----- DATA IN THIS EXERCISE
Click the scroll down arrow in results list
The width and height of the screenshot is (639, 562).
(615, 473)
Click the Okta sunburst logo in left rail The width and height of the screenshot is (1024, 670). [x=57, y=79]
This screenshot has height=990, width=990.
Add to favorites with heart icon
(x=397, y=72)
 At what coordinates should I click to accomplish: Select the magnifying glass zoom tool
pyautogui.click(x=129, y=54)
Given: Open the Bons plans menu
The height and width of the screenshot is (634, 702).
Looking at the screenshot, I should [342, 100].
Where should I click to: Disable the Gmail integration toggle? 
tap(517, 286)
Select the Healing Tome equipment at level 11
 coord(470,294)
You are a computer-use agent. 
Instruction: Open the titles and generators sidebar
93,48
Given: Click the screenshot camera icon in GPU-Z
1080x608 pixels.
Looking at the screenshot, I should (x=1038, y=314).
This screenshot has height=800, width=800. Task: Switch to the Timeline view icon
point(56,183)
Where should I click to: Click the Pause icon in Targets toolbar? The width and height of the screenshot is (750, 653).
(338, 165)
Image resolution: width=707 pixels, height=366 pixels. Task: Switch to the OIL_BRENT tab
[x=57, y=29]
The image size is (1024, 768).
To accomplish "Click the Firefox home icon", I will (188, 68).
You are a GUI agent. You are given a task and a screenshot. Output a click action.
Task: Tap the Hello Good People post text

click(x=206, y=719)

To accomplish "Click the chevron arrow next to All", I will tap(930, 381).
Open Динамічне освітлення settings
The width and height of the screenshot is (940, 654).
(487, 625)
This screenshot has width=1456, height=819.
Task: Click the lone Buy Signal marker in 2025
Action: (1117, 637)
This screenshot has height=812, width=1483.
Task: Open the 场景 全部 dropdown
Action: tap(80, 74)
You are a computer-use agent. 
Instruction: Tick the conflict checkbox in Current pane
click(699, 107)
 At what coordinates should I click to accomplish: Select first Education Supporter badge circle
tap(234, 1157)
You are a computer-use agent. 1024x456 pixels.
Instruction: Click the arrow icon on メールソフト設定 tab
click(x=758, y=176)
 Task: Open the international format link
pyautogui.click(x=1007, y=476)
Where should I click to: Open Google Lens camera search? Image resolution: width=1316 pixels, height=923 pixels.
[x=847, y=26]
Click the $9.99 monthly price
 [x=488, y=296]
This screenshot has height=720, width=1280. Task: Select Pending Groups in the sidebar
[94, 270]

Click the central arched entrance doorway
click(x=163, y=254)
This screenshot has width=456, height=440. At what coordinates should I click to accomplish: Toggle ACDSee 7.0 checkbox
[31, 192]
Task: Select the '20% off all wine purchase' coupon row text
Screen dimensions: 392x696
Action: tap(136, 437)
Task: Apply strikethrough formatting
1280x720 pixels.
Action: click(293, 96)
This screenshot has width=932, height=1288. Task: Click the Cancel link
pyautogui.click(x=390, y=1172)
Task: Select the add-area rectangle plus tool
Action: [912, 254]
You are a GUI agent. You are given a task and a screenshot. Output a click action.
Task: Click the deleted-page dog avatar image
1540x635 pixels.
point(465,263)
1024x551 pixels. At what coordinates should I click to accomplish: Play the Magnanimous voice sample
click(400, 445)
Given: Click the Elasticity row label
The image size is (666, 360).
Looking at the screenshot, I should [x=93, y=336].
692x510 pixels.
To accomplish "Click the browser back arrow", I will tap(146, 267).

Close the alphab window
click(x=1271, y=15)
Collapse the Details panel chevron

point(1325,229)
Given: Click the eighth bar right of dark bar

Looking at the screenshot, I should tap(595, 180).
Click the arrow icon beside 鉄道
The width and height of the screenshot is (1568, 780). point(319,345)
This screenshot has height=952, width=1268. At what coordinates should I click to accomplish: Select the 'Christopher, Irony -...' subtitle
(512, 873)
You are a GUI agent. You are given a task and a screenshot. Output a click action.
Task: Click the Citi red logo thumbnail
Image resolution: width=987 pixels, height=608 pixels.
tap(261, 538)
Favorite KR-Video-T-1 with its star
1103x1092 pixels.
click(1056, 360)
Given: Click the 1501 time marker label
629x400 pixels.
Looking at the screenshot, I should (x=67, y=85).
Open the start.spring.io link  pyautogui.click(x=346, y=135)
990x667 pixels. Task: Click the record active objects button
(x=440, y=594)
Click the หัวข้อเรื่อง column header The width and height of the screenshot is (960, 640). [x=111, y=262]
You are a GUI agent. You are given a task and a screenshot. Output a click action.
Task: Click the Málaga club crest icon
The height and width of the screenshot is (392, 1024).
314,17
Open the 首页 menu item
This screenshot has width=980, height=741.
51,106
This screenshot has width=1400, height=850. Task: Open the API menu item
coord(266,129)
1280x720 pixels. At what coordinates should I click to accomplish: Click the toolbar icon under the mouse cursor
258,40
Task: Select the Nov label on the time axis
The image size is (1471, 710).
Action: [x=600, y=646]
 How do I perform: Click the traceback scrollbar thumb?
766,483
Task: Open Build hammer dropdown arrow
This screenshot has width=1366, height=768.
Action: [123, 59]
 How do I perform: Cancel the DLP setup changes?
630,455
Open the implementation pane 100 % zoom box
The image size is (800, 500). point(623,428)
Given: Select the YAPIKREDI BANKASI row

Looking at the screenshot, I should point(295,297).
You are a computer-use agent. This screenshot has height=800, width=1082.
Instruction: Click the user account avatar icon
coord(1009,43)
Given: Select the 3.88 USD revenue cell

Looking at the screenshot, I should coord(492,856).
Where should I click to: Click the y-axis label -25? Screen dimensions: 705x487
----------
GIVEN INSTRUCTION ▸ Rename "computer-use agent" to "desktop agent" everywhere it occurs in the records, and write them out again with everything else left unchanged.

RESULT FOR THIS EXERCISE ▸
Click the scroll down arrow in results list
The width and height of the screenshot is (639, 562).
(615, 473)
Click the Okta sunburst logo in left rail The width and height of the screenshot is (1024, 670). [x=57, y=79]
This screenshot has height=990, width=990.
Add to favorites with heart icon
(x=397, y=72)
 At what coordinates should I click to accomplish: Select the magnifying glass zoom tool
pyautogui.click(x=129, y=54)
Given: Open the Bons plans menu
The height and width of the screenshot is (634, 702).
Looking at the screenshot, I should [342, 100].
Where should I click to: Disable the Gmail integration toggle? 
tap(517, 286)
Select the Healing Tome equipment at level 11
 coord(470,294)
You are a desktop agent. 
Instruction: Open the titles and generators sidebar
93,48
Given: Click the screenshot camera icon in GPU-Z
1080x608 pixels.
Looking at the screenshot, I should (x=1038, y=314).
This screenshot has height=800, width=800. Task: Switch to the Timeline view icon
point(56,183)
Where should I click to: Click the Pause icon in Targets toolbar? The width and height of the screenshot is (750, 653).
(338, 165)
Image resolution: width=707 pixels, height=366 pixels. Task: Switch to the OIL_BRENT tab
[x=57, y=29]
The image size is (1024, 768).
To accomplish "Click the Firefox home icon", I will (188, 68).
You are a GUI agent. You are given a task and a screenshot. Output a click action.
Task: Tap the Hello Good People post text

click(x=206, y=719)

To accomplish "Click the chevron arrow next to All", I will tap(930, 381).
Open Динамічне освітлення settings
The width and height of the screenshot is (940, 654).
(487, 625)
This screenshot has width=1456, height=819.
Task: Click the lone Buy Signal marker in 2025
Action: (1117, 637)
This screenshot has height=812, width=1483.
Task: Open the 场景 全部 dropdown
Action: tap(80, 74)
You are a desktop agent. 
Instruction: Tick the conflict checkbox in Current pane
click(699, 107)
 At what coordinates should I click to accomplish: Select first Education Supporter badge circle
tap(234, 1157)
You are a desktop agent. 1024x456 pixels.
Instruction: Click the arrow icon on メールソフト設定 tab
click(x=758, y=176)
 Task: Open the international format link
pyautogui.click(x=1007, y=476)
Where should I click to: Open Google Lens camera search? Image resolution: width=1316 pixels, height=923 pixels.
[x=847, y=26]
Click the $9.99 monthly price
 [x=488, y=296]
This screenshot has height=720, width=1280. Task: Select Pending Groups in the sidebar
[94, 270]

Click the central arched entrance doorway
click(x=163, y=254)
This screenshot has width=456, height=440. At what coordinates should I click to accomplish: Toggle ACDSee 7.0 checkbox
[31, 192]
Task: Select the '20% off all wine purchase' coupon row text
Screen dimensions: 392x696
Action: tap(136, 437)
Task: Apply strikethrough formatting
1280x720 pixels.
Action: click(293, 96)
This screenshot has width=932, height=1288. Task: Click the Cancel link
pyautogui.click(x=390, y=1172)
Task: Select the add-area rectangle plus tool
Action: [912, 254]
You are a GUI agent. You are given a task and a screenshot. Output a click action.
Task: Click the deleted-page dog avatar image
1540x635 pixels.
point(465,263)
1024x551 pixels. At what coordinates should I click to accomplish: Play the Magnanimous voice sample
click(400, 445)
Given: Click the Elasticity row label
The image size is (666, 360).
Looking at the screenshot, I should [x=93, y=336].
692x510 pixels.
To accomplish "Click the browser back arrow", I will tap(146, 267).

Close the alphab window
click(x=1271, y=15)
Collapse the Details panel chevron

point(1325,229)
Given: Click the eighth bar right of dark bar

Looking at the screenshot, I should tap(595, 180).
Click the arrow icon beside 鉄道
The width and height of the screenshot is (1568, 780). point(319,345)
This screenshot has height=952, width=1268. At what coordinates should I click to accomplish: Select the 'Christopher, Irony -...' subtitle
(512, 873)
You are a GUI agent. You are given a task and a screenshot. Output a click action.
Task: Click the Citi red logo thumbnail
Image resolution: width=987 pixels, height=608 pixels.
tap(261, 538)
Favorite KR-Video-T-1 with its star
1103x1092 pixels.
click(1056, 360)
Given: Click the 1501 time marker label
629x400 pixels.
Looking at the screenshot, I should (x=67, y=85).
Open the start.spring.io link  pyautogui.click(x=346, y=135)
990x667 pixels. Task: Click the record active objects button
(x=440, y=594)
Click the หัวข้อเรื่อง column header The width and height of the screenshot is (960, 640). [x=111, y=262]
You are a GUI agent. You are given a task and a screenshot. Output a click action.
Task: Click the Málaga club crest icon
The height and width of the screenshot is (392, 1024).
314,17
Open the 首页 menu item
This screenshot has width=980, height=741.
51,106
This screenshot has width=1400, height=850. Task: Open the API menu item
coord(266,129)
1280x720 pixels. At what coordinates should I click to accomplish: Click the toolbar icon under the mouse cursor
258,40
Task: Select the Nov label on the time axis
The image size is (1471, 710).
Action: [x=600, y=646]
 How do I perform: Click the traceback scrollbar thumb?
766,483
Task: Open Build hammer dropdown arrow
This screenshot has width=1366, height=768.
Action: [123, 59]
 How do I perform: Cancel the DLP setup changes?
630,455
Open the implementation pane 100 % zoom box
The image size is (800, 500). point(623,428)
Given: Select the YAPIKREDI BANKASI row

Looking at the screenshot, I should point(295,297).
You are a desktop agent. This screenshot has height=800, width=1082.
Instruction: Click the user account avatar icon
coord(1009,43)
Given: Select the 3.88 USD revenue cell

Looking at the screenshot, I should coord(492,856).
Where should I click to: Click the y-axis label -25? Screen dimensions: 705x487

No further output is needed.